- [Text excerpt]
★ ★ ★ ★ ★

Arthur Moses, SC
Suppression orders and open justice

The rise of the digital age has virtually thrown open the doors of Australian courts far wider than the jurists who first wrote of the need for open justice could have imagined.

Much has been said in recent weeks about the operation of suppression orders in high-profile cases. From the DPP v Pell, to the naming of “Lawyer X” Nicola Gobbo, the subject of the ongoing Victorian Royal Commission into Management of Police Informants, and the lifting of a suppression order in the case of former Labor Party branch president Peter Hansen.

A common element in these discussions has been vigorous debate over whether the use of suppression orders impermissibly jeopardises the long-held principle of open courts and open justice. At its core, this issue involves striking the right balance between open justice including the public interest in court reportage, and an individual’s right to a fair trial.

More often than not, these principles are mutually reinforcing. Article 14 of the International Covenant on Civil and Political Rights provides that “everyone shall be entitled to a fair and public hearing by a competent, independent and impartial tribunal established by law”. The significance of the double-barrelled requirement that a hearing be both fair and public should not be underestimated.

★ ★ ★ ★ ★

- [Dataset extract]
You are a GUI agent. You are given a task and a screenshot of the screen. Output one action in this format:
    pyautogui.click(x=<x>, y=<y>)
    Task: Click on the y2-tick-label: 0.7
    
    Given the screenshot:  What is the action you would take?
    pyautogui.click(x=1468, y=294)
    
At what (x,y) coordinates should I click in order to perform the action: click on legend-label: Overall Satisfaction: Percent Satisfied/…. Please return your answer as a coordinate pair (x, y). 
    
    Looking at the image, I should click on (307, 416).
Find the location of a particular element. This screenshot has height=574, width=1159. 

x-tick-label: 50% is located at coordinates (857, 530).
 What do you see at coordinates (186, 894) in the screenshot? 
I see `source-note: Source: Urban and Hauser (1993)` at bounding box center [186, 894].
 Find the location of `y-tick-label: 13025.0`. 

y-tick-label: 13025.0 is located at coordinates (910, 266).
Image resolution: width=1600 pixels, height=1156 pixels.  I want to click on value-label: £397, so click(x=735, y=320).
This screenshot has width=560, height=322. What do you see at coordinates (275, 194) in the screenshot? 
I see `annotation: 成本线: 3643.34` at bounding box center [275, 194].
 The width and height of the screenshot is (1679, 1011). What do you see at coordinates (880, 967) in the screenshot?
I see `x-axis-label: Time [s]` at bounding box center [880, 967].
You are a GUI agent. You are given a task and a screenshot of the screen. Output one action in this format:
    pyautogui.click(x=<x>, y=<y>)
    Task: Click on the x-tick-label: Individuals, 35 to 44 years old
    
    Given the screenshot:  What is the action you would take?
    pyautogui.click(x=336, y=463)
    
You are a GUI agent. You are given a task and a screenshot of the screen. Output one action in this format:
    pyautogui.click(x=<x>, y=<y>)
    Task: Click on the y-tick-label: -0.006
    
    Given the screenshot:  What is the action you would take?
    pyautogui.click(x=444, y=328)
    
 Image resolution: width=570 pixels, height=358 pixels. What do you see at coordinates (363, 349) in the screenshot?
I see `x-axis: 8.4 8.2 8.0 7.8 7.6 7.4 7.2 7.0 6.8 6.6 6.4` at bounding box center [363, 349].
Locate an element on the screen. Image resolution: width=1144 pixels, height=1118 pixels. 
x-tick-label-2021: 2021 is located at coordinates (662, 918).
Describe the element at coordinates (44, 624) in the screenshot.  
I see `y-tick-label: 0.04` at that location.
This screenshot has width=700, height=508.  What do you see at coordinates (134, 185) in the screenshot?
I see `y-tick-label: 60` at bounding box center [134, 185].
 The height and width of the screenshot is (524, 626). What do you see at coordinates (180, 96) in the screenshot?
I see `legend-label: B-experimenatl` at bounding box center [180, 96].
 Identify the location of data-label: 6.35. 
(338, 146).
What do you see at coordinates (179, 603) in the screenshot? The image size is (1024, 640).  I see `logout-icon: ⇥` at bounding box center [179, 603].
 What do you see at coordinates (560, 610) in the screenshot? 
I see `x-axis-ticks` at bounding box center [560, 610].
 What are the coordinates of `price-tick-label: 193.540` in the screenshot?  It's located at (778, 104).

★ ★ ★ ★ ★

- [Tasks for this exercise]
1. Answer these questions from the text on suppression orders and open justice:
(a) Who is named as the subject of the ongoing Victorian Royal Commission into Management of Police Informants?
(b) In whose case was a suppression order lifted, and what position had that person held?
(c) Which article of which international agreement does the text quote?
2. Pick up the text on suppression orders and open justice after its final sentence and continue it.
The entries above play no part in this work.

- [Response list]
1.
(a) Nicola Gobbo, known as "Lawyer X."
(b) Peter Hansen, a former Labor Party branch president.
(c) Article 14 of the International Covenant on Civil and Political Rights.

2.
Undeniably, there are matters where it can be argued that suppression is also in the interests of justice. Where competing tensions arise, recent experience suggests we need to reconsider and recalibrate that balance in this age of digital communication and globalisation. We must ensure suppression laws are fit for purpose and promote, not curtail, the administration of justice.

Open justice requires not only that justice be done but that justice be seen to be done. This means that, wherever possible, the media should be able to report on matters before our courts.

Court reporting is critical to protect the integrity of our justice system, to promote fair and transparent trials, to safeguard against arbitrary or idiosyncratic judicial decisions, and to maintain public confidence in the judiciary and courts.

Court reporting also serves the purposes of our justice system and the very policy reasons why society criminalises behaviour, including to educate and to deter.

There is an important place for journalists in our courtrooms to faithfully and honestly report on justice in action. The Australian Press Council once suggested the media is “a trustee of the public interest” in these matters.

The fourth estate is a crucial check-and-balance on the three arms of government, including the judiciary.

Unlike the executive or the legislature, the judiciary is not elected. Former High Court chief justice (Francis) Gerard Brennan explained that the “power base” of the judiciary is public confidence. In his words, the judiciary does not have, nor does it need, “the power of the purse or the power of the sword to make the rule of law effective, provided the people whom we serve have confidence in the exercise of the power of judgment”.

The trouble is we live in an age where the public’s trust in traditional institutions – our banks, churches, parliaments, governments, courts, law enforcement and lawyers – has been eroded.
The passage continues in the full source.